Take a look at the work by the artists below:

David Gumbs

Artist statement:

David Gumbs is a multimedia artist from the island of Saint-Martin. His research investigates the spectator’s perception and mental landscape.

David Gumbs’ artistic approach is based on a famous quotation from XVIIth century French philosopher and chemist Antoine Lavoisier: « Mass is neither gained nor lost, merely transformed ». Thus, life’s cycle, infinite scale, memory, and the Sacred, are themes that emerge from larger topics of interest such as inner/outer landscape, and offscreen. These immersed spaces reveal personal inner projections from the unconscious, thus emerging this « Mental Archeology » through spectator’s perception. His research focuses on the different feelings, emotions, and stimulations that build memory.

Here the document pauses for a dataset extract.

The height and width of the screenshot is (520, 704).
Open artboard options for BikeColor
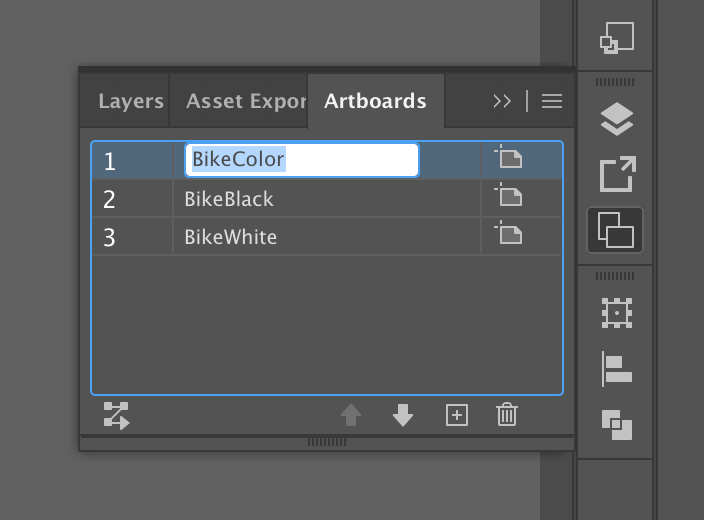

Discovering the Martinican and Cuban flora triggered a vivid passion for mythical forest Gods in island cultures. This was the beginning of an identity quest through the exploration of topics dealing with the offscreen of perception, and rhizome graphical macroscopic universes.

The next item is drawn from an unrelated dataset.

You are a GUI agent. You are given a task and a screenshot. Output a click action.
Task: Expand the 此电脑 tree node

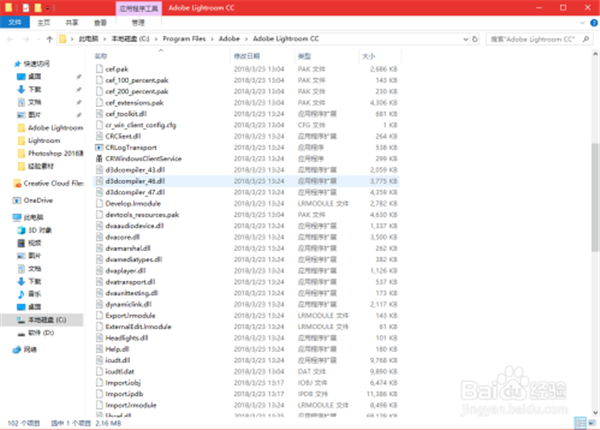click(6, 216)
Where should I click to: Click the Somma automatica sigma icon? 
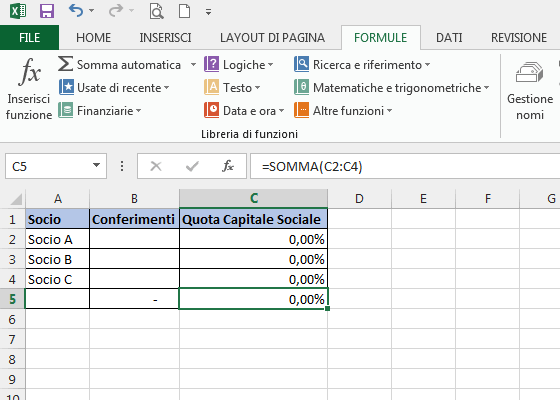[x=65, y=64]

His polymorphic art reveals the interbreeding and hybridization process in the collective and individual unconsciousness in Caribbean imagination.

The presented works are from the Offscreen and the Blossoms realtime interactive and generative video series. These images are created in realtime by using fractal data and user intervention that creates and transforms the patterns on the fly. The Blossoms series was created during David’s Davidoff Art Initiative Beijing residency in 2016, where tropical flora was used as a metaphor of air purification while the random animated patterns were growing and expanding on the city walls.

To take a look at all of the other submissions we received from around the Caribbean, check out our online exhibition of the work, celebrating the positive response we received to this call.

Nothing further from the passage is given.